**Task to carry out:**
Could you retype the rows below, word for word, from the start of the rows through the line containing "I want to click on issue-link: Redirect", with that line included?

**Stored items:**
□ □ □ □ □

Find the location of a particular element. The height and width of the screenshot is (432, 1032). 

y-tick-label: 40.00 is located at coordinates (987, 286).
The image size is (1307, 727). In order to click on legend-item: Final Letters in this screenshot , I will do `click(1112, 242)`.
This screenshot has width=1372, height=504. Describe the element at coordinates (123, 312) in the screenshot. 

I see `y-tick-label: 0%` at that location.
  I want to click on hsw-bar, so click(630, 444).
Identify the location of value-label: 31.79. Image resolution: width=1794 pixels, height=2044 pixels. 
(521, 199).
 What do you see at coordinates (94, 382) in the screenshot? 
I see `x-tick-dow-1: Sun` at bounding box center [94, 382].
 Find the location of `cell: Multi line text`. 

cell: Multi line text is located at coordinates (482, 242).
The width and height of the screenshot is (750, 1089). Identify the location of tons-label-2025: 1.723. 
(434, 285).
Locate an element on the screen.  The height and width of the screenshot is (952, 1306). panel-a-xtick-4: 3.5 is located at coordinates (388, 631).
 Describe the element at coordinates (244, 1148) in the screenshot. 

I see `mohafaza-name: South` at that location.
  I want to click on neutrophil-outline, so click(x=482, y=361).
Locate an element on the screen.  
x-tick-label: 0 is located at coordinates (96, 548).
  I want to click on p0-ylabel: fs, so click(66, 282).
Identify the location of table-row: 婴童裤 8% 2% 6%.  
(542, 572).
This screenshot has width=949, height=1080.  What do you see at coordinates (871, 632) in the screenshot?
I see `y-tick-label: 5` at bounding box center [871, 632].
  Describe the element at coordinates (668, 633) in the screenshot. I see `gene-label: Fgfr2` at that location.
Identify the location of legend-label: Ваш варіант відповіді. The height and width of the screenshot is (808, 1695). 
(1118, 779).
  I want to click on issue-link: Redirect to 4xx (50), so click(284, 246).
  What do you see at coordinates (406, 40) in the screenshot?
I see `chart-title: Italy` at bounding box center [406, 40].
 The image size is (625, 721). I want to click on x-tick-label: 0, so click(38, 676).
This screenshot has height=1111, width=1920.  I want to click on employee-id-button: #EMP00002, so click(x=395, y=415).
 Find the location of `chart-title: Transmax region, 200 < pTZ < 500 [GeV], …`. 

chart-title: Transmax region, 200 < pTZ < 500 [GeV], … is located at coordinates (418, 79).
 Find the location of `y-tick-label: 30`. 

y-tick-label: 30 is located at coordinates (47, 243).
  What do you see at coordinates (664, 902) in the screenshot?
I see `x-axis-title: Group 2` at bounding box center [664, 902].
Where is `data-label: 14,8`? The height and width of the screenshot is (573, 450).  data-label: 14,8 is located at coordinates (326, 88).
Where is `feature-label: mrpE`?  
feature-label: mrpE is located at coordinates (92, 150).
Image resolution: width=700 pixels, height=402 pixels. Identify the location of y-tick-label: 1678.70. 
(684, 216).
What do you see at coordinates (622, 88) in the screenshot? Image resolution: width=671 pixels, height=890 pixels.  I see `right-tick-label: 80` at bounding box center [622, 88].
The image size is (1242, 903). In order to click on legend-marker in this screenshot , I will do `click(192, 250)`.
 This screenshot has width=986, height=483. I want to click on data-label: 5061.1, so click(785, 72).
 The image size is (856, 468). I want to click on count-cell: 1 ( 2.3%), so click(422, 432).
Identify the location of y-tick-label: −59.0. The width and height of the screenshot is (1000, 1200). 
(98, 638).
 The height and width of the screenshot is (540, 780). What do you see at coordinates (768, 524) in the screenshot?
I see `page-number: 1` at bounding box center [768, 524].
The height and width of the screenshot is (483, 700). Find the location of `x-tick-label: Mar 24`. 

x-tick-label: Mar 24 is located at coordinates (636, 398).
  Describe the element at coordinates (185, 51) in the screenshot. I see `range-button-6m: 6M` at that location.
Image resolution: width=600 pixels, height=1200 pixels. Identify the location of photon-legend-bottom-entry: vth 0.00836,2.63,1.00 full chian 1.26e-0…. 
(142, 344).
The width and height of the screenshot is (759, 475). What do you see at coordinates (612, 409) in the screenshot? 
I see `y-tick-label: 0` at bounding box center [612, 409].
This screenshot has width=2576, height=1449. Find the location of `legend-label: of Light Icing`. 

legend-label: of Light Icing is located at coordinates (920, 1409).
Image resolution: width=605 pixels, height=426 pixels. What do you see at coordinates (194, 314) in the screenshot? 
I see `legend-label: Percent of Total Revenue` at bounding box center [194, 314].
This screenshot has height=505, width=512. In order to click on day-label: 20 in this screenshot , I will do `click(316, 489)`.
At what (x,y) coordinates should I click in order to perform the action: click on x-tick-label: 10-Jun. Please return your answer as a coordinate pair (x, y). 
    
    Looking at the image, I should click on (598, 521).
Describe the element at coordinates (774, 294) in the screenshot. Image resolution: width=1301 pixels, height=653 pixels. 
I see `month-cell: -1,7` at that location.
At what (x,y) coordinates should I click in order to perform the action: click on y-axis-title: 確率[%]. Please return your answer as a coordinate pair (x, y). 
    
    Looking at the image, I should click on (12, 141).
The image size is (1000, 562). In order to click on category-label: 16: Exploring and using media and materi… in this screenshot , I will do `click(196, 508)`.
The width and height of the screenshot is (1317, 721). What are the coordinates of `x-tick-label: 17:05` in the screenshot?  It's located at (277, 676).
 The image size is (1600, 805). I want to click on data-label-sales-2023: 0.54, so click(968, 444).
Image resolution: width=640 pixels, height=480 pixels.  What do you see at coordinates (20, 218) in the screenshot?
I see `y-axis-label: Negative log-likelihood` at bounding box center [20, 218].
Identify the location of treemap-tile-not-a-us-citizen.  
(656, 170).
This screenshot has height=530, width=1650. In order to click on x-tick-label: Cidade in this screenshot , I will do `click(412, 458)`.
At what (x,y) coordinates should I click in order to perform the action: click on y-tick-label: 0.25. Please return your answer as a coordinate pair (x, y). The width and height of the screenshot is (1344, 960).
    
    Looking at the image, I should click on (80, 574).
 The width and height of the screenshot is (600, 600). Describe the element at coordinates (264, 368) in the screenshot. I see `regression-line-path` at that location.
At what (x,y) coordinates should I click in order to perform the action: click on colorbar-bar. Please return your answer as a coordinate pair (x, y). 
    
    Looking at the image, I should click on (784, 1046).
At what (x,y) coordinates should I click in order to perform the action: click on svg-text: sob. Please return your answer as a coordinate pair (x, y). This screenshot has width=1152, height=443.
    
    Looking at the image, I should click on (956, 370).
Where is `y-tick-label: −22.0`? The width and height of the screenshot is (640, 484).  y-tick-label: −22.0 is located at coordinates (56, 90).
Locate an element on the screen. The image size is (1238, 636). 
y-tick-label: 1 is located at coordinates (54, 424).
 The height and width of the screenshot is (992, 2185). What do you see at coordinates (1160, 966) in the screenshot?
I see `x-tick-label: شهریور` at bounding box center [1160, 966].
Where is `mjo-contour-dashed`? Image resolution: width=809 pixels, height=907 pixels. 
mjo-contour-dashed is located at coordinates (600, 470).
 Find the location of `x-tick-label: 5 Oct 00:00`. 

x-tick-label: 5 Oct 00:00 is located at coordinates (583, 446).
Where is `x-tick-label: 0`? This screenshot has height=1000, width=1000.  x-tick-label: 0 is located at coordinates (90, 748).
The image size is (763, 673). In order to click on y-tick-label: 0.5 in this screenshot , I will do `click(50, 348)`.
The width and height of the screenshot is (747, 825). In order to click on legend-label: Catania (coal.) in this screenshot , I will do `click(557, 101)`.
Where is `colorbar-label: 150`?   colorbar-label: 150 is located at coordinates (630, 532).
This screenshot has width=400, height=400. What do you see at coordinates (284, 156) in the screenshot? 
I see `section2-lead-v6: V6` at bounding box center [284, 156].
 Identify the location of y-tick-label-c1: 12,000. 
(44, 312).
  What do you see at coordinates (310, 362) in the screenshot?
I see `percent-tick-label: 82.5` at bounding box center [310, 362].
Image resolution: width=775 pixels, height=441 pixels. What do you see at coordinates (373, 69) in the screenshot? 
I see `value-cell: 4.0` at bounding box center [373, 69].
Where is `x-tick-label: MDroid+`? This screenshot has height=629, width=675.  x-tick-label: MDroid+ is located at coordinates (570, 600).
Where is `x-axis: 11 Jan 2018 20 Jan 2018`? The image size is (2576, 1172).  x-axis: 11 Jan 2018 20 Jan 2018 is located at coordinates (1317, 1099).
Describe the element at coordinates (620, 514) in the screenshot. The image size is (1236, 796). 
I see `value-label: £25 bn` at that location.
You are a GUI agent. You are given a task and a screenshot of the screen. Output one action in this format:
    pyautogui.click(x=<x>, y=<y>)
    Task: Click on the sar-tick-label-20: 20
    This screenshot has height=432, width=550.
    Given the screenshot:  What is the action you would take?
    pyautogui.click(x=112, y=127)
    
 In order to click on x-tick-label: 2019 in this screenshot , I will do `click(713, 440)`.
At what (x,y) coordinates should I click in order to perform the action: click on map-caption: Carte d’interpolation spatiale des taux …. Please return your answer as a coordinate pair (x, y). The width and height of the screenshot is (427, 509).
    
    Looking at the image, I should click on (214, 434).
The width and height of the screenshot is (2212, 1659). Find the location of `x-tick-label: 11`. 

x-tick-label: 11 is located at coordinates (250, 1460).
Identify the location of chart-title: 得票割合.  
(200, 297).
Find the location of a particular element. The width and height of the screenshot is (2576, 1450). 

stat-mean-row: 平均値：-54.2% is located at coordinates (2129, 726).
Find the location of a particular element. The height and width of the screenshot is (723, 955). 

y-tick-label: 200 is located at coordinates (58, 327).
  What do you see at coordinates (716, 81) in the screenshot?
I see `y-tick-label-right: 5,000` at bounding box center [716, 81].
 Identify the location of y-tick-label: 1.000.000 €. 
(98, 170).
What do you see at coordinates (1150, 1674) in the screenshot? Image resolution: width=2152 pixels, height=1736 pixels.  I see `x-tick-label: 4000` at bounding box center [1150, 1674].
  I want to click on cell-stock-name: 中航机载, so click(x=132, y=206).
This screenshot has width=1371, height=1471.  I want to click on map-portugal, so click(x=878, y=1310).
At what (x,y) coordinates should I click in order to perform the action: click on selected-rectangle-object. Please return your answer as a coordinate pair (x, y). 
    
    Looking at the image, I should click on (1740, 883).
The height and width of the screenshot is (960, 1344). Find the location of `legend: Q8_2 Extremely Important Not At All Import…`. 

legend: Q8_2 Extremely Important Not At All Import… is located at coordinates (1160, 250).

□ □ □ □ □

**Problem solution:**
Find the location of a particular element. The height and width of the screenshot is (432, 1032). 

y-tick-label: 40.00 is located at coordinates (987, 286).
The image size is (1307, 727). In order to click on legend-item: Final Letters in this screenshot , I will do `click(1112, 242)`.
This screenshot has width=1372, height=504. Describe the element at coordinates (123, 312) in the screenshot. 

I see `y-tick-label: 0%` at that location.
  I want to click on hsw-bar, so click(630, 444).
Identify the location of value-label: 31.79. Image resolution: width=1794 pixels, height=2044 pixels. 
(521, 199).
 What do you see at coordinates (94, 382) in the screenshot? 
I see `x-tick-dow-1: Sun` at bounding box center [94, 382].
 Find the location of `cell: Multi line text`. 

cell: Multi line text is located at coordinates (482, 242).
The width and height of the screenshot is (750, 1089). Identify the location of tons-label-2025: 1.723. 
(434, 285).
Locate an element on the screen.  The height and width of the screenshot is (952, 1306). panel-a-xtick-4: 3.5 is located at coordinates (388, 631).
 Describe the element at coordinates (244, 1148) in the screenshot. 

I see `mohafaza-name: South` at that location.
  I want to click on neutrophil-outline, so click(x=482, y=361).
Locate an element on the screen.  
x-tick-label: 0 is located at coordinates (96, 548).
  I want to click on p0-ylabel: fs, so click(66, 282).
Identify the location of table-row: 婴童裤 8% 2% 6%.  
(542, 572).
This screenshot has width=949, height=1080.  What do you see at coordinates (871, 632) in the screenshot?
I see `y-tick-label: 5` at bounding box center [871, 632].
  Describe the element at coordinates (668, 633) in the screenshot. I see `gene-label: Fgfr2` at that location.
Identify the location of legend-label: Ваш варіант відповіді. The height and width of the screenshot is (808, 1695). 
(1118, 779).
  I want to click on issue-link: Redirect to 4xx (50), so click(284, 246).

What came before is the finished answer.